Tanto Carrey como las aves (retocadas con animación computarizada) constituyen las principales atracciones de la película, y afortunadamente aparecen en todas las escenas. El resultado es un entretenimiento ameno, naif y sencillo. La estrella de Ace Ventura agrega a sus clásicas caras de plastilina y sus movimientos espásticos la calidez humana que sus personajes adquirieron en los últimos años. También es digna de destacar la ausencia de esos estúpidos golpes bajos que suele haber en los films infantiles con animales, ya que en ningún momento se ve sufrir a los pingüinos, bichos simpáticos si los hay. Las acciones, a su vez, aparecen matizadas con algunas hermosas postales nocturnas de Nueva York: Sus altos rascacielos iluminados, sus elegantes calles cubiertas de nieve y la pista de patinaje de la Plaza Rockefeller configuran un paisaje ideal, enteramente feliz, y todo resulta tan obvio como encantador.
Hay algún villano dando vueltas por ahí, un tonto empleado del zoológico que tampoco parece ser tan maquiavélico.

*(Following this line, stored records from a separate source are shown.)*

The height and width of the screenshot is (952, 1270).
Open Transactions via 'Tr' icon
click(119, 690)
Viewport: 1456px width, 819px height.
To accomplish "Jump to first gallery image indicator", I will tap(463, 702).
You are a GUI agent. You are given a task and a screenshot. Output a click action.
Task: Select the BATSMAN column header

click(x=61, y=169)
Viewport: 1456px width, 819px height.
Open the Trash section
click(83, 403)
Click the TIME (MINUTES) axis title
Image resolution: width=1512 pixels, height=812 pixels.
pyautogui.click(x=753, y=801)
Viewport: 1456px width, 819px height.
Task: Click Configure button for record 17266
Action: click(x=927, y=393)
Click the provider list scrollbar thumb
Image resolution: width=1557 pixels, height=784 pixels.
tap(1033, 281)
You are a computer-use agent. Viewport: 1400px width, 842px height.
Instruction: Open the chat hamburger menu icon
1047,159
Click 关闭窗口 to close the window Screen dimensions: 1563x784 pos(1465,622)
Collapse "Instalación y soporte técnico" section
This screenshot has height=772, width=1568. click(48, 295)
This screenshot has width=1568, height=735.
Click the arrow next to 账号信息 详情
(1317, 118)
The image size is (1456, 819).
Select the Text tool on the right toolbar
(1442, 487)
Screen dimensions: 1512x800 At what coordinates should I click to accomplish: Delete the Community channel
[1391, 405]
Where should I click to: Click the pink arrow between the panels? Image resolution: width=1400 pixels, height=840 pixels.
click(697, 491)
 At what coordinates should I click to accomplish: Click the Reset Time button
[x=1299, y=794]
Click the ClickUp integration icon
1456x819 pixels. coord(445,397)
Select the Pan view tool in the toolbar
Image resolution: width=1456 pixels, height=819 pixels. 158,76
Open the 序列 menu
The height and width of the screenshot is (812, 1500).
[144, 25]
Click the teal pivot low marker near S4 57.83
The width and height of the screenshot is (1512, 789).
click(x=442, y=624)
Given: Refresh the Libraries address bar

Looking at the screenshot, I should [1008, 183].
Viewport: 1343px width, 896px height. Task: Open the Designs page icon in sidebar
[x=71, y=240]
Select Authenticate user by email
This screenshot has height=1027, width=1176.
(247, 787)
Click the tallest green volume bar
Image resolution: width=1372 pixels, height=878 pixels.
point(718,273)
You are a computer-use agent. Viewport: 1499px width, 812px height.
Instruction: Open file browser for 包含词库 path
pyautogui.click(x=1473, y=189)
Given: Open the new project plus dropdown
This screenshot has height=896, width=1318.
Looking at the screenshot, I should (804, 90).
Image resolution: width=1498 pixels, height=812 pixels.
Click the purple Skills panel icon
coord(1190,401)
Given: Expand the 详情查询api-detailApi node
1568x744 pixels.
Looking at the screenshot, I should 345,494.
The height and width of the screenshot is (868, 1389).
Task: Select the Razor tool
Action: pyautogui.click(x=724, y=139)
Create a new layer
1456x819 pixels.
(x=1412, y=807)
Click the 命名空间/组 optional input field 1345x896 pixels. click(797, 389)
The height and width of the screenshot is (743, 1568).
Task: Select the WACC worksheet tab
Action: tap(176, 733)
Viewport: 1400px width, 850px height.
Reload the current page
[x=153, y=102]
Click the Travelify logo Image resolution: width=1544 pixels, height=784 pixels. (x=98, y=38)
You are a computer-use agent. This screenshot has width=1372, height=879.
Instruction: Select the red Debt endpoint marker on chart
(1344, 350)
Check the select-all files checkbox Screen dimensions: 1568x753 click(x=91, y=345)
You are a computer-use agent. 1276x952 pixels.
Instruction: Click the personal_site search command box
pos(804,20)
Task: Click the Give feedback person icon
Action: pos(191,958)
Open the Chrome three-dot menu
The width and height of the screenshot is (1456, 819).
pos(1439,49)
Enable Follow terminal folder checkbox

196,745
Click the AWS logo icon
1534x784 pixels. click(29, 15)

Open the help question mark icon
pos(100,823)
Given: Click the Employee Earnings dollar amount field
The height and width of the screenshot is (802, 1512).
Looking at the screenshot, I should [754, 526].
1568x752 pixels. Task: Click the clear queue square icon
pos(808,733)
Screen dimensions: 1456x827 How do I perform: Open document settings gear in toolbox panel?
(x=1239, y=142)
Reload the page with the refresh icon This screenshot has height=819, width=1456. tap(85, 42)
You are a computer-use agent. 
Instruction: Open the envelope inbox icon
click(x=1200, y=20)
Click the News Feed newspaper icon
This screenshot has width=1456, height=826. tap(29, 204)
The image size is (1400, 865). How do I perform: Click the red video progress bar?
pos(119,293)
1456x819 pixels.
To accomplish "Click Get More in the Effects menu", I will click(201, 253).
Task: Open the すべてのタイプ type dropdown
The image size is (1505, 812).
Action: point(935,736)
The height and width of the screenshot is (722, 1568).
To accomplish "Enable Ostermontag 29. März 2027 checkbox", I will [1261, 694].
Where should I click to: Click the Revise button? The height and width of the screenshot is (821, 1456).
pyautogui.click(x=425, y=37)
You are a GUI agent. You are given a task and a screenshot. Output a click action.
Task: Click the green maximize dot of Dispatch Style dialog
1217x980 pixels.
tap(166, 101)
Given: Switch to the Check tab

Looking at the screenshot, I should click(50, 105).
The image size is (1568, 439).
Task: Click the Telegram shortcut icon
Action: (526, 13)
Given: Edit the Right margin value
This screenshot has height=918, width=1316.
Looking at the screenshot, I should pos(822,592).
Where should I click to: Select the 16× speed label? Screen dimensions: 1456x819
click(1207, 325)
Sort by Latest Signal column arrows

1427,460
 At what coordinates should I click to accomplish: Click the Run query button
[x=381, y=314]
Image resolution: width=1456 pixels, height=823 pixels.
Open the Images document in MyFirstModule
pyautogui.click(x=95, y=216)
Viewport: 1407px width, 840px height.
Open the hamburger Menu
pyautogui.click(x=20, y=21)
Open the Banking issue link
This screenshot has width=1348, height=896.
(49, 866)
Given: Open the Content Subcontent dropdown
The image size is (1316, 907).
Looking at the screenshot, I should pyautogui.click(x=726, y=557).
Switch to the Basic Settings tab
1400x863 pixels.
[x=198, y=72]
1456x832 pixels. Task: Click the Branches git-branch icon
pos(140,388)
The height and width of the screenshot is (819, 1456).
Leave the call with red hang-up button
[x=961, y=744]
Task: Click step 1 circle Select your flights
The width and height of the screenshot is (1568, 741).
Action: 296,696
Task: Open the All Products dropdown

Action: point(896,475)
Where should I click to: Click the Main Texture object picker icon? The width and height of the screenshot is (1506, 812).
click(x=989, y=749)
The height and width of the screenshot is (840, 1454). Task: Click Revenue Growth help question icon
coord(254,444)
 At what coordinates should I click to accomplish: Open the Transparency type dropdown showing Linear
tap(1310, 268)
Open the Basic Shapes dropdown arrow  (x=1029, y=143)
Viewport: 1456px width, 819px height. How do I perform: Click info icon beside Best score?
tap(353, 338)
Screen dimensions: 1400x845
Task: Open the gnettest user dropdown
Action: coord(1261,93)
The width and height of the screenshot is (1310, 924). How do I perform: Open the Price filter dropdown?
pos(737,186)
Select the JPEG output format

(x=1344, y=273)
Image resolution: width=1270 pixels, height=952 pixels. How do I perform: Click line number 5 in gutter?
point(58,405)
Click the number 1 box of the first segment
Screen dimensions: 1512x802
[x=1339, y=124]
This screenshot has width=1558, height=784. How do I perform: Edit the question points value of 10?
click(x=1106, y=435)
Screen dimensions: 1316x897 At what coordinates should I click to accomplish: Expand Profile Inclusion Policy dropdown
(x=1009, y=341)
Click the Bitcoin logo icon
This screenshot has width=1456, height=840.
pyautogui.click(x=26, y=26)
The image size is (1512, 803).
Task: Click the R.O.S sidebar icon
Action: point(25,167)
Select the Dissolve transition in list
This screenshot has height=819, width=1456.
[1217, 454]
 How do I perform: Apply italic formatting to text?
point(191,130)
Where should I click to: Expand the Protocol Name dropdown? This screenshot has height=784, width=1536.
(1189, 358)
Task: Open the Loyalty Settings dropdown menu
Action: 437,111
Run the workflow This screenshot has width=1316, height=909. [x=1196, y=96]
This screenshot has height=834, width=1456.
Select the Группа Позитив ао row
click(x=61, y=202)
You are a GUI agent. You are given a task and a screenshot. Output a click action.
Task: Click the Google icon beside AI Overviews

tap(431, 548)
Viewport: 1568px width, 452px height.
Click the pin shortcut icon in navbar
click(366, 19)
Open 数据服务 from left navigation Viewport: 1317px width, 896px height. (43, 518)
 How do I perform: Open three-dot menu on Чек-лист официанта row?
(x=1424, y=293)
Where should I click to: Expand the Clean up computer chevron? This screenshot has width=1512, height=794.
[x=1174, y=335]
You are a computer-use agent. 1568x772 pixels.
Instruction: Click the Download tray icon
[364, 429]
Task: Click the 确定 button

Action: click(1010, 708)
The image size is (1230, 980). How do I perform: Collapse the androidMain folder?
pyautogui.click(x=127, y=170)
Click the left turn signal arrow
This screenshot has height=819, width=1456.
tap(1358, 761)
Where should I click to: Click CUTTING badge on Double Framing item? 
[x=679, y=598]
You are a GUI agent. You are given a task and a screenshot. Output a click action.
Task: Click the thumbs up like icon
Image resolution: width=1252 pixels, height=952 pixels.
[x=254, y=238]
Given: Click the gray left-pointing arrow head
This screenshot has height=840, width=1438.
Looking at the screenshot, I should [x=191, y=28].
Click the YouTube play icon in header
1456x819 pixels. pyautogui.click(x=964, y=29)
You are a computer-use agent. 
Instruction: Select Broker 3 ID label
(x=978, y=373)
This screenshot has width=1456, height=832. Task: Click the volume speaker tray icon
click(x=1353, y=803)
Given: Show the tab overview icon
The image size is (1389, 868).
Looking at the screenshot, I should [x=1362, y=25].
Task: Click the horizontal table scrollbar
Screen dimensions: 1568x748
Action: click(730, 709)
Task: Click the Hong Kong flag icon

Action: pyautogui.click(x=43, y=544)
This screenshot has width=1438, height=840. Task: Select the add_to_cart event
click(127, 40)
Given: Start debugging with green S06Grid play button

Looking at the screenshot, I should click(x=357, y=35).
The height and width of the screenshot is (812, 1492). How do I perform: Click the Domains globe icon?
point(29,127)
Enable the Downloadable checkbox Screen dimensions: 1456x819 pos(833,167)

Cabe mencionar la aparición de una muy anciana Angela Lansbury como la dueña del Tabern on the Green, ese restaurante íntimo, mágico, lleno de recuerdos, que obviamente no será demolido por eso de que los tiburones del mundo financiero que muestran estas películas para chicos son, en el fondo, adorables delfines de buen corazón. Los Pingüinos de Papá cumple sin inconvenientes con sus módicas pretensiones. Esto, para los padres que lleven a sus hijos a verla, de ninguna manera debería ser pasado por alto.